Historien spécialiste de l’Europe centrale et de la Shoah, Timothy Snyder est professeur à l’université Yale (Connecticut) et chercheur à l’Institut des sciences humaines à Vienne (Autriche). Auteur, notamment, de Terres de sang. L’Europe entre Hitler et Staline (Gallimard, 2012), il vient de publier De la liberté (Gallimard, 416 pages, 26 euros).

Vous avez consacré votre carrière à la violence d’Etat, en vous intéressant tout particulièrement à l’Holodomor, les grandes famines organisées par Staline en Ukraine dans les années 1930, et à la Shoah. Vous vous tournez désormais vers la liberté. Pourquoi ?

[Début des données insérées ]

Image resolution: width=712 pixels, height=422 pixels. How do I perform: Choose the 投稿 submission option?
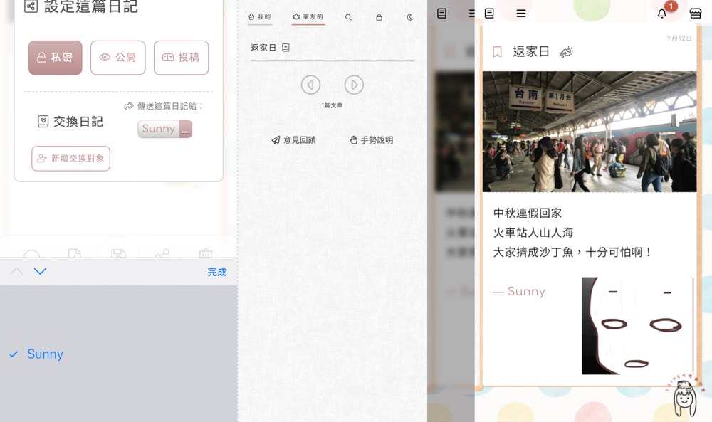(181, 58)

Dans mes ouvrages précédents, je voulais comprendre ce qui reste le principal enjeu historique du XXe siècle : qu’est-ce qui a rendu ces atrocités possibles, pourquoi se sont-elles produites en Europe centrale et orientale ? Dans De la tyrannie. Vingt leçons du XXsiècle [Gallimard, 2017], un pamphlet mettant en garde contre les dangers du trumpisme, je tentais d’expliquer à mes concitoyens américains comment on peut empêcher l’essor de cette violence. Mais, d’une certaine manière, restait en suspens une question fondamentale, que je ne pouvais plus esquiver : quel est ce bien si précieux, la liberté, qu’il faut préserver ? Quelles sont les conditions nécessaires à sa sauvegarde ? Toutes ces années de recherche m’ont amené à m’interroger finalement sur ce thème : qu’est-ce que la liberté, et comment s’assurer qu’elle reste florissante ?

Cependant, dans votre livre, vous vous prononcez contre la définition dominante de la liberté aux Etats-Unis, une liberté dite « négative », car elle repose sur l’absence d’entrave, tout particulièrement de l’Etat. Qu’est-ce qui vous amène à la remettre en cause ?

La liberté négative est une idée simple et élégante, mais également trompeuse. Définir la liberté comme la simple absence de barrière ou de toute forme d’oppression revient à énoncer une demi-vérité, qui devient fausse si l’on considère qu’elle épuise à elle seule le sujet. Alors, certes, il faut reconnaître que rien ne doit nous entraver, mais nous ne pouvons pas nous contenter de cette forme d’émancipation. Une fois qu’on lève la barrière qui obstrue nos mouvements, il reste à savoir qui nous sommes, qui nous allons devenir, quelles valeurs nous importent et comment nous comptons les mettre en pratique. Limiter la liberté à l’absence du mal est insuffisant. La liberté repose aussi sur la présence du bien, de ce qui permet l’épanouissement de notre humanité. La sécurité, l’éducation, la solidarité, par exemple, sont essentielles à la liberté ; celle-ci ne doit pas se concevoir uniquement comme une résistance à l’oppression, mais aussi comme une force créatrice et féconde.